• [AUFGABE 1] Kannst du die Einträge, beginnend bei der Zeile mit „Given: Click the 企查查 logo“ und endend mit dem Ende der Einträge, als Markdown-Tabelle mit den Spalten „Nr“ und „Zeile“ neu schreiben? Lass Leerzeilen und die Bilder dabei weg.

=== EXTRAHIERTER TEXT ===

Ein spezifisches Potential können die Filmsequenzen als menschlich gestaltete filmische Erzählungen auch als Quellen für die Erkundung des Alltags der Tiere besitzen. Wie bereits erwähnt, legten es die Besucher:innen immer wieder auf eine Kontaktaufnahme und Beziehungsanbahnung an. Elefanten wurden gern entlang ihrer Rüssel abgebildet, wenn sie an den Rändern der Wassergräben ihrer Gehege standen und nach Futter langten, das ihnen das Publikum entgegenstreckte. Große Raubkatzen und Tiger, dabei besonders deren Kinder, tauchten wiederholt schlafend auf, langgestreckt und den Eindruck der Sattheit vermittelnd. Ein Löwenbaby auf dem Arm halten zu dürfen, war zwar nur wenigen Besucher:innen vorbehalten, wurde dann aber entsprechend in Szene gesetzt. Letztlich war dies eine Erweiterung der Streichelzooikonographie, die vor allem ein familiäres Moment einfing.

===

• [AUFGABE 2] Wie lautet der Abschnitt aus dem Text über Zoofilme, beginnend bei „Ein spezifisches Potential“ und endend bei „familiäres Moment einfing.“, wenn du „Elefanten“ in „Dickhäuter“ umbenennst?

=== GEGEBENE ANGABEN ===

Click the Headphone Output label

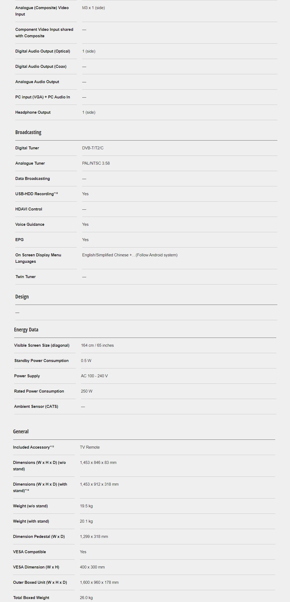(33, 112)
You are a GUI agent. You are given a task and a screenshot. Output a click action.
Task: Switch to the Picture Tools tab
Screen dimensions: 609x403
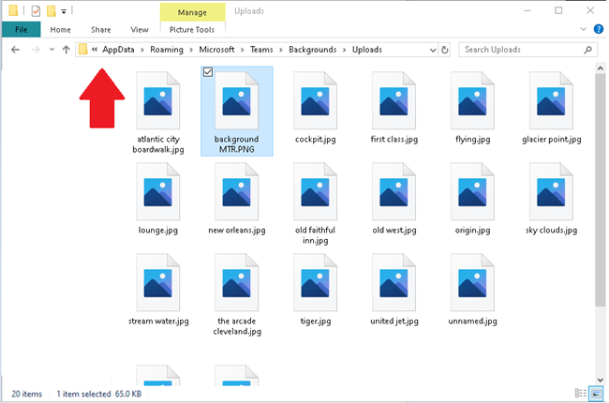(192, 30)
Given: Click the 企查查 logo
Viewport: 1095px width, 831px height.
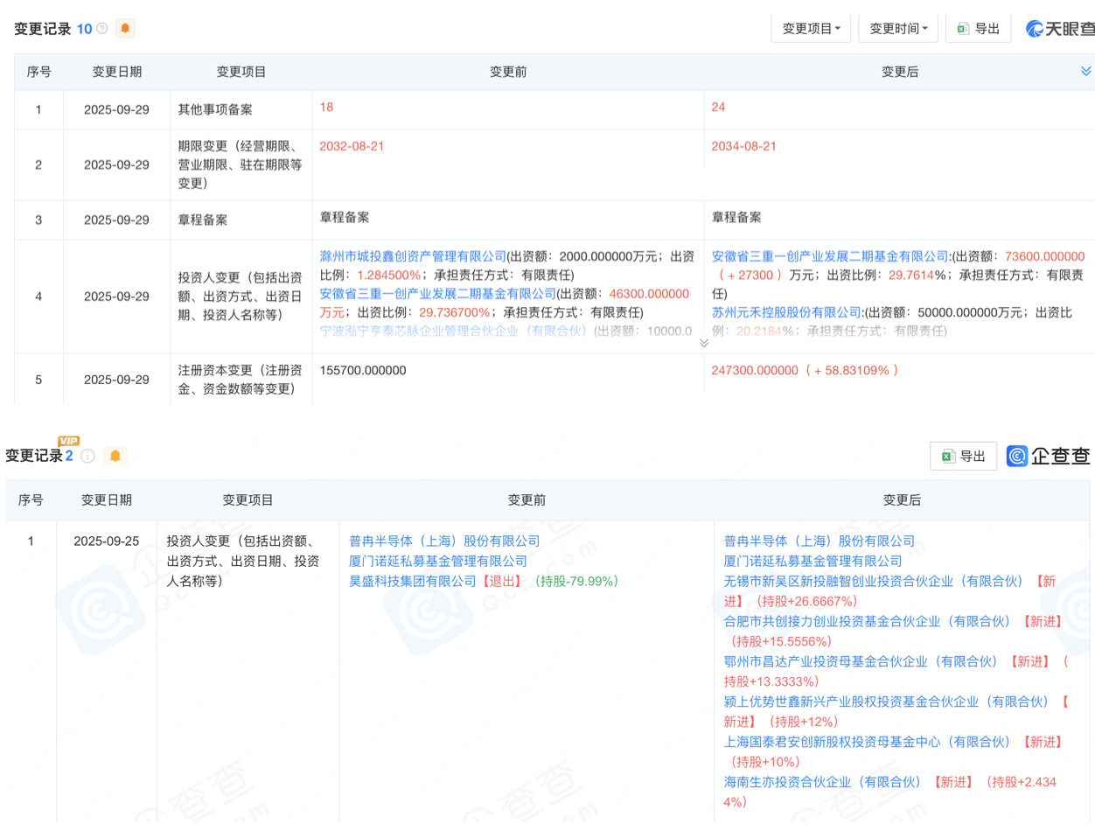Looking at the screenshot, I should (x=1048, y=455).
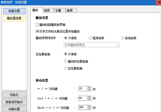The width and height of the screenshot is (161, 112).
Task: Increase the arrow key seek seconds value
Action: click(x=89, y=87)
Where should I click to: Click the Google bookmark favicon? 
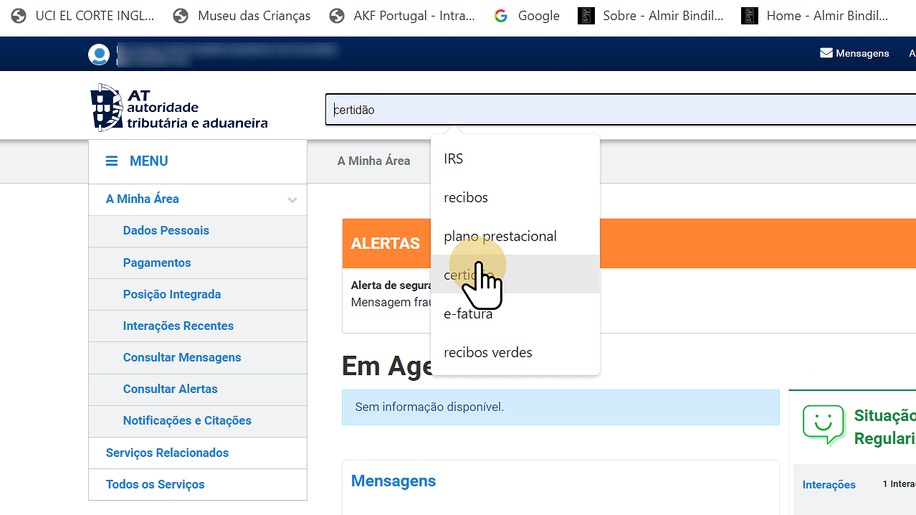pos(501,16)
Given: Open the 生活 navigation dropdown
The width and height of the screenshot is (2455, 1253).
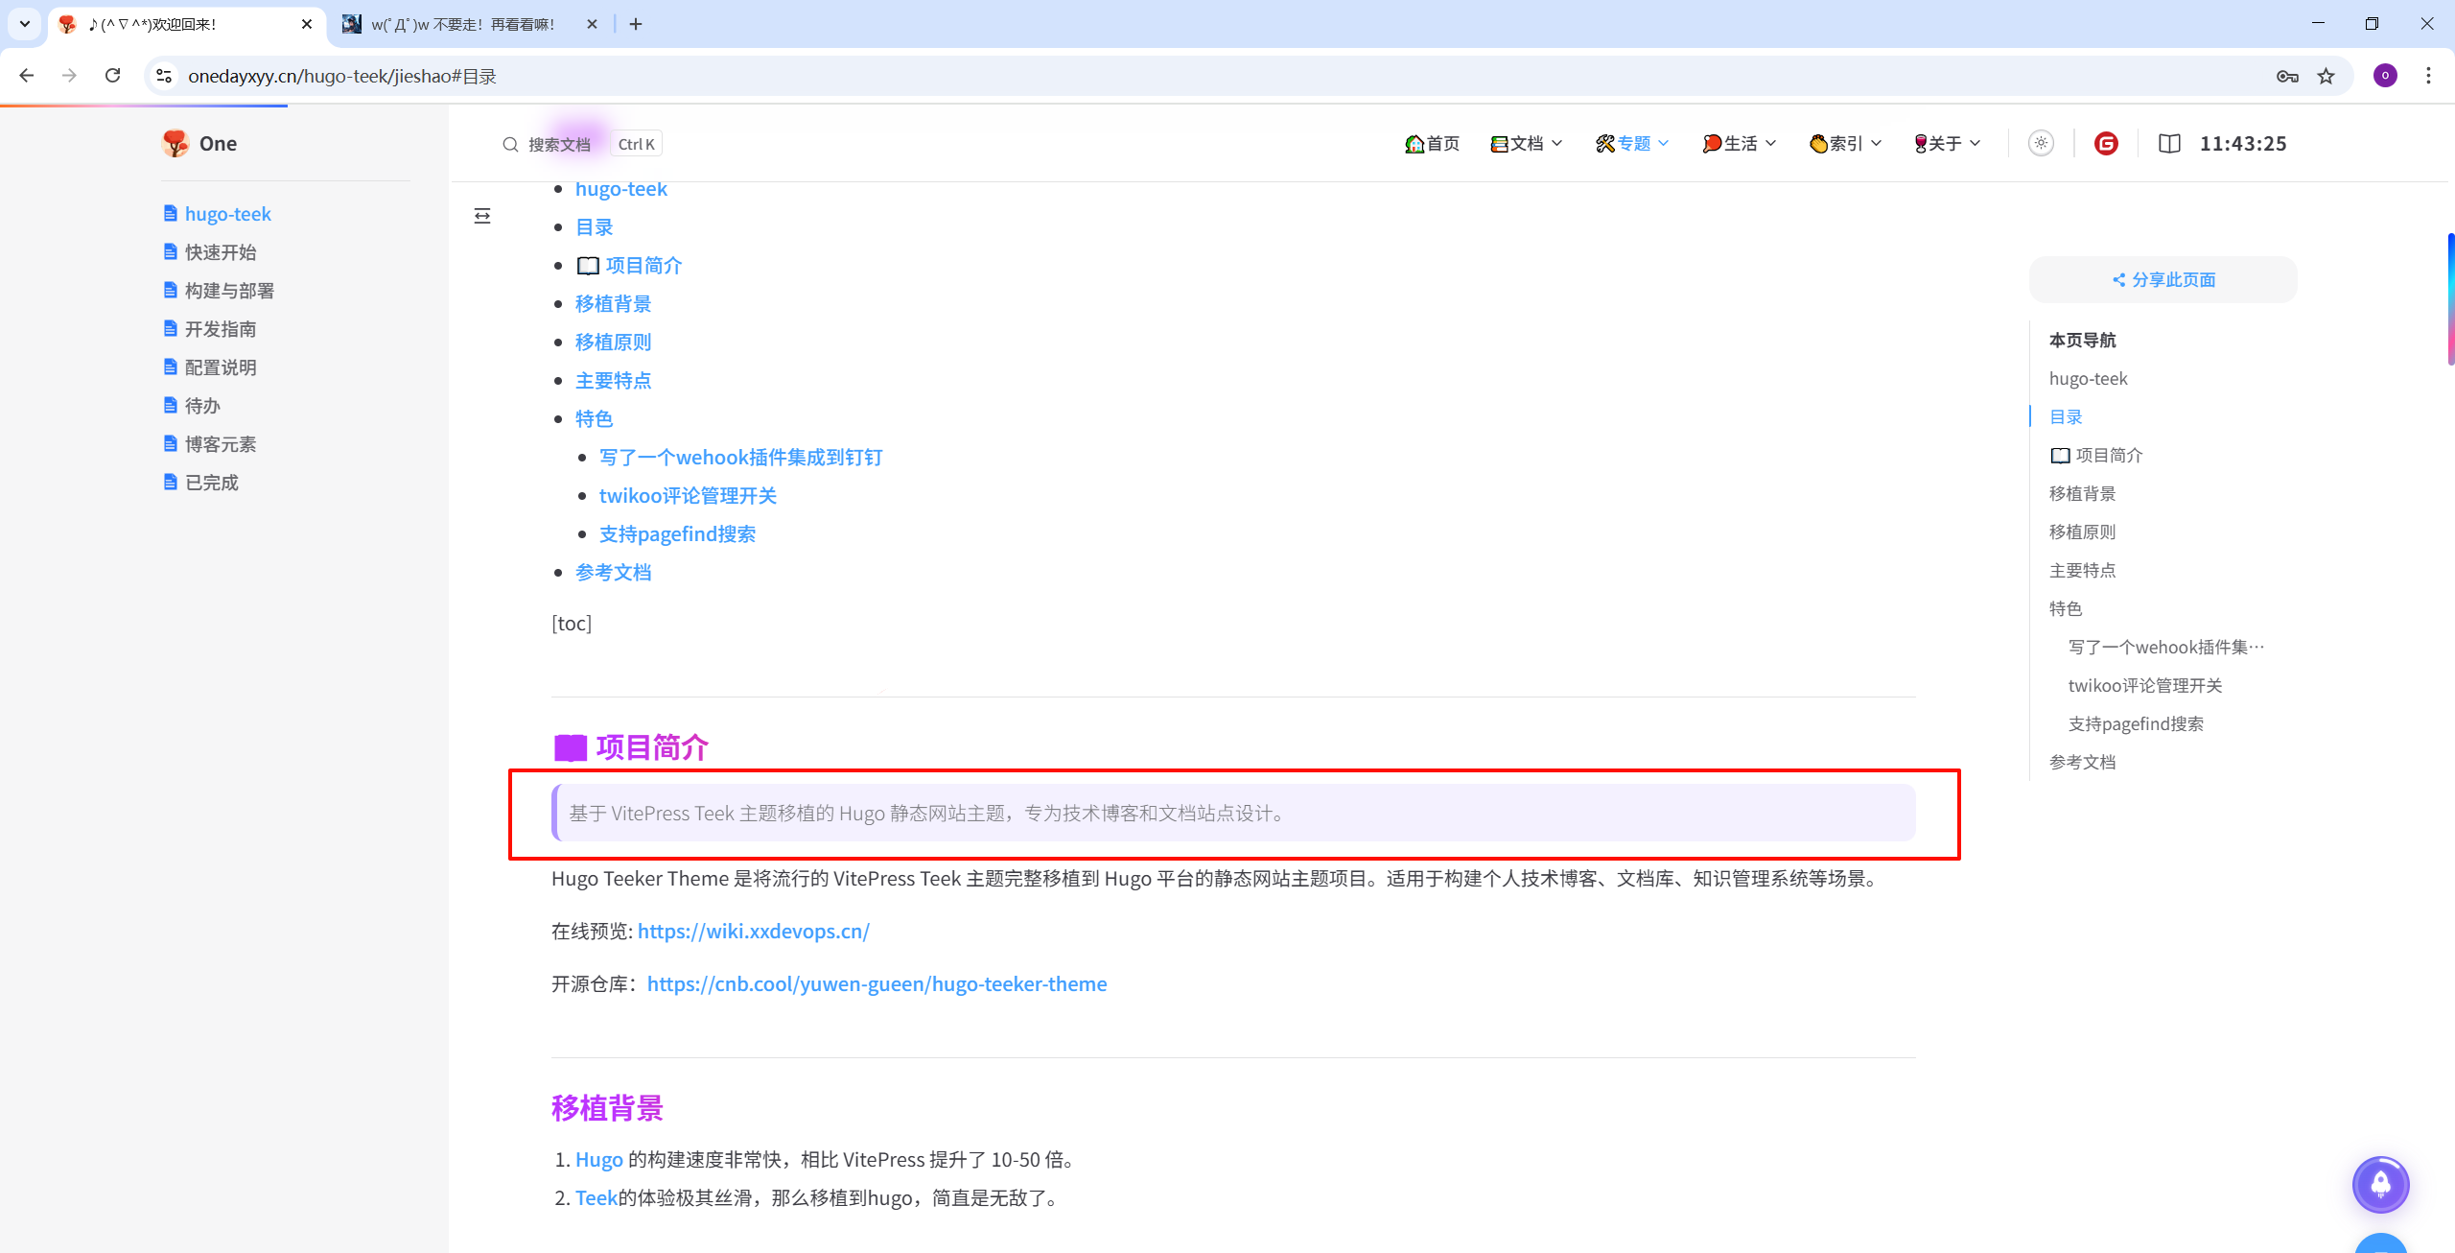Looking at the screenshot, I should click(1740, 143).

===

• [LÖSUNG 1]
| Nr | Zeile |
|---|---|
| 1 | Given: Click the 企查查 logo |
| 2 | Viewport: 1095px width, 831px height. |
| 3 | Looking at the screenshot, I should (x=1048, y=455). |
| 4 | The width and height of the screenshot is (161, 112). |
| 5 | Task: Increase the arrow key seek seconds value |
| 6 | Action: click(x=89, y=87) |
| 7 | Where should I click to: Click the Google bookmark favicon?  |
| 8 | pos(501,16) |
| 9 | Given: Open the 生活 navigation dropdown |
| 10 | The width and height of the screenshot is (2455, 1253). |
| 11 | Looking at the screenshot, I should click(1740, 143). |

• [LÖSUNG 2]
Ein spezifisches Potential können die Filmsequenzen als menschlich gestaltete filmische Erzählungen auch als Quellen für die Erkundung des Alltags der Tiere besitzen. Wie bereits erwähnt, legten es die Besucher:innen immer wieder auf eine Kontaktaufnahme und Beziehungsanbahnung an. Dickhäuter wurden gern entlang ihrer Rüssel abgebildet, wenn sie an den Rändern der Wassergräben ihrer Gehege standen und nach Futter langten, das ihnen das Publikum entgegenstreckte. Große Raubkatzen und Tiger, dabei besonders deren Kinder, tauchten wiederholt schlafend auf, langgestreckt und den Eindruck der Sattheit vermittelnd. Ein Löwenbaby auf dem Arm halten zu dürfen, war zwar nur wenigen Besucher:innen vorbehalten, wurde dann aber entsprechend in Szene gesetzt. Letztlich war dies eine Erweiterung der Streichelzooikonographie, die vor allem ein familiäres Moment einfing.